Selain itu, percakapan terkait korban dari dampak kerusakan lingkungan juga hanya 12,2 persen. Sisanya tentang kandidat politik dan pemerintah pusat.
"Saat membicarakan lingkungan, sentimen yang muncul masih dominan positif dimana ada pemakluman atas kerusakan lingkungan yang terjadi karena negara butuh memenuhi kebutuhan energi masyarakat," demikian dikutip dari siaran pers itu.
Studi ini sendiri dilakukan pada 2019 usai ramainya film dokumenter yang dirilis di media sosial menjelang pemilihan presiden.
Pusat studi komunikasi perubahan iklim Monash University menilai isu perubahan iklim masih terbilang sulit dipahami dan menarik perhatian masyarakat.
"Bukannya selama ini tidak ada gerakan untuk menyadarkan masyarakat dan mendorong pemerintah, namun dampak dari strategi yang selama ini dilakukan aktivis lingkungan di tingkat lokal maupun afiliasi internasional belum mampu mendorong perubahan di level struktural," tutur Ika.
Menurutnya masyarakat pada saat membicarakan lingkungan, sentimen yang muncul masih dominan positif di mana ada pemakluman atas kerusakan lingkungan yang terjadi karena negara memenuhi kebutuhan energi masyarakat.
Padahal, kata dia, literasi ihwal perubahan iklim dinilai penting. Semenjak sepuluh tahun lalu, kekhawatiran masyarakat global akibat dampak perubahan iklim meningkat.

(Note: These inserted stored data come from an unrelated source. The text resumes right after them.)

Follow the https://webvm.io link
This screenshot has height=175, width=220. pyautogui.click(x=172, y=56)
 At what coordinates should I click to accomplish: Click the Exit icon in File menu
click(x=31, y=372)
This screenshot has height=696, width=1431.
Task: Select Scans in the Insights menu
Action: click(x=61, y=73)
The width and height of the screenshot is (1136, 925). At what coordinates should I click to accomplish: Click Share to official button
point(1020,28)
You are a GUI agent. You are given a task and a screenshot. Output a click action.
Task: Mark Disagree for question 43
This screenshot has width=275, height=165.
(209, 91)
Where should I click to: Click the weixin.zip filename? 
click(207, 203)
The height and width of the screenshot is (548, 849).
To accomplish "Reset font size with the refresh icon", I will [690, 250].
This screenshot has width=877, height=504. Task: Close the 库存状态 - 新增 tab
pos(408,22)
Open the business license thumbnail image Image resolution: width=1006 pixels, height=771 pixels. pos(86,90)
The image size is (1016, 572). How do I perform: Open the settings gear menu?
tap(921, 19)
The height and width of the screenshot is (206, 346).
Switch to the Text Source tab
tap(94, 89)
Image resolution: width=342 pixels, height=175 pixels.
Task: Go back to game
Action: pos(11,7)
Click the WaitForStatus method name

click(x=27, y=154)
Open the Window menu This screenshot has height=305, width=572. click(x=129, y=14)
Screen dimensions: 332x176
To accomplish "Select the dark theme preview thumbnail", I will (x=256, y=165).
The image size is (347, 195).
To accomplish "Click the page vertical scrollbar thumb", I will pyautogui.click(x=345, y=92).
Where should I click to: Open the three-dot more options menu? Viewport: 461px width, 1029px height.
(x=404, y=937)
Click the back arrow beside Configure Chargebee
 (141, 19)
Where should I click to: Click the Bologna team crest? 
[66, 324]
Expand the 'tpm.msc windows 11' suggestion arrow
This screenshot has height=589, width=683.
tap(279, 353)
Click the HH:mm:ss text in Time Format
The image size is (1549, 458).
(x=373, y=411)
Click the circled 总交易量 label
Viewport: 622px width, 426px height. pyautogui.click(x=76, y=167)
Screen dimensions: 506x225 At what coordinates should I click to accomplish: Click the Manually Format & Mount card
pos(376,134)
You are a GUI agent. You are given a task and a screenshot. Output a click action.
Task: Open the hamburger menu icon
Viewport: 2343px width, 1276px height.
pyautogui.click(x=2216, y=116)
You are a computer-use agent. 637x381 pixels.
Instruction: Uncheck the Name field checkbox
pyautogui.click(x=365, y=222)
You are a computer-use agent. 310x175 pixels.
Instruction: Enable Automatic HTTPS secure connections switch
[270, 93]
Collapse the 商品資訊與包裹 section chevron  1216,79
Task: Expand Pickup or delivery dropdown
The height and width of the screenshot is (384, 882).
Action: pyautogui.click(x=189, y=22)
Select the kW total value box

Hal ini juga terungkap dari hasil riset Pew Research Centre, Global Attitudes Survey 2018. Bahwa, dampak dari perubahan iklim sudah sangat nyata dan terasa.
Namun, dampak perubahan iklim ini masih saja menjadi perdebatan yang dipolitisasi; apakah ini merupakan dampak dari perilaku manusia, atau sudah alamiah terjadi.
Monash Climate Change Communication Research Hub (MCCCRH) menilai pentingnya literasi iklim sekaligus meminta tak ada politisasi isu perubahan iklim.
Direktur MCCCRH Associate Professor Ilmu Komunikasi dan Media David Holmes mengatakan pendekatan yang dilakukan institusinya bukanlah advokasi, melainkan komunikasi non-persuasi.
Artinya, kata Holmes, komunikasi berisi fakta yang mudah dipahami masyarakat umum. Komunikasi ini juga dilakukan berulang-ulang, dikomunikasikan oleh sumber yang dipercaya, dan menargetkan khalayak luas karena menggunakan beragam kanal.
MCCCRH juga menilai khalayak yang mendapati informasi non-persuasif tersebut menunjukkan peningkatan perhatian pada perubahan iklim sebesar 2,8 persen.
Sementara yang tidak terpapar informasi menunjukkan 4,8 persen penurunan perhatian pada perubahan iklim.
"Berbicara perubahan iklim, tidak mungkin hanya pada tataran lokal, melainkan global," tandas David.